There has been an effort by some of the theist posters to make science and math just another kind of religion, based on faith. Some of the atheist posters have rejected that classification. I might go that route also, but for now I have what appears to be a different agenda.
Perhaps it's partly because I was a member of a highly proselytizing church (Mormon), but I feel a need to promote the benefits of science and announce the failures of religion. I see religion as a detriment to the more rapid development of society. Too much time and money have gone and still go to support religion and other superstitions around the world.
In Utah, for example, there are large blocks of land with LDS churches on them. Every Sunday the buildings are full. During most evenings they are being used, sometimes even during the days. Imagine how much faster Utah society could develop if these meeting houses were converted into something else such as training for science / math / artistic / vocational / physical health / financial personal development or welfare centers? What if the good Mormon people spent the time they used to spend doing Mormon callings and learning about the religious ideas of a fictitious carpenter (Jesus of Nazareth) and of a sexually-active treasure hunter (Joseph Smith) to, instead, learn something that can really benefit them.
The government should not oppress free thought (even religious thought), but if the Mormons would elect to leave their church in huge numbers and purchased the unused meeting houses to do more beneficial things, that would be nice, in my view.

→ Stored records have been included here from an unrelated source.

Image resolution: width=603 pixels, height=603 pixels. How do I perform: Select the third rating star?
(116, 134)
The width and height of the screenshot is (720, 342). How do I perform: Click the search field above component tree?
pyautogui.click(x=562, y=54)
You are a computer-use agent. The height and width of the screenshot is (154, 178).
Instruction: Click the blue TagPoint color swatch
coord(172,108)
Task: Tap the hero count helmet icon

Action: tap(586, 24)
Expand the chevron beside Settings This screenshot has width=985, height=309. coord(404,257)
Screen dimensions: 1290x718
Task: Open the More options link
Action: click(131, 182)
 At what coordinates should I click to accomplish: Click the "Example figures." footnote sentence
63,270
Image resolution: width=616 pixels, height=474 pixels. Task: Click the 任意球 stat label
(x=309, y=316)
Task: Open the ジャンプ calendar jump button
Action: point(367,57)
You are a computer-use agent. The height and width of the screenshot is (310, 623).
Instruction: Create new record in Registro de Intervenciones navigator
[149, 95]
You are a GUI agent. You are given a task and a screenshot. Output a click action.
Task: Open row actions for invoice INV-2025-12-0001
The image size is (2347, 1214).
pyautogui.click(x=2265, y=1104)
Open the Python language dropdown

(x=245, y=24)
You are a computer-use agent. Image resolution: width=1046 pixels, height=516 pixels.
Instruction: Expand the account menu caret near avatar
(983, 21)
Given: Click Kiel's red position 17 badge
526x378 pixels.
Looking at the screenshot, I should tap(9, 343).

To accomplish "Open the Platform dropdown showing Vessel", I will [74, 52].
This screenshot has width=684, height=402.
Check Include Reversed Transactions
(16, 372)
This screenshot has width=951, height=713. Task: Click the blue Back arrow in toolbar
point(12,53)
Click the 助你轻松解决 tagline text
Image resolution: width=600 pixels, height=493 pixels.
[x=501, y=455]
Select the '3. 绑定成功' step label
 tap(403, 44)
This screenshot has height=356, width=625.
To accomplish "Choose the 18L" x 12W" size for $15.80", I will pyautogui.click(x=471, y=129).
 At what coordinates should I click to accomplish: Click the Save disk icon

If religious people around the world unitedly cast off the superstitious shackles of religion and converted religious buildings around the world into houses of real learning and progress, what a better place the world could be!
Realistically, I don't expect religion and superstition to fall so easily. My hope is that the slow, gradual process I see happening now continues and perhaps accelerates slightly in the future.
Debating thoughtful theists on sites like this one is a part of that immancipation process.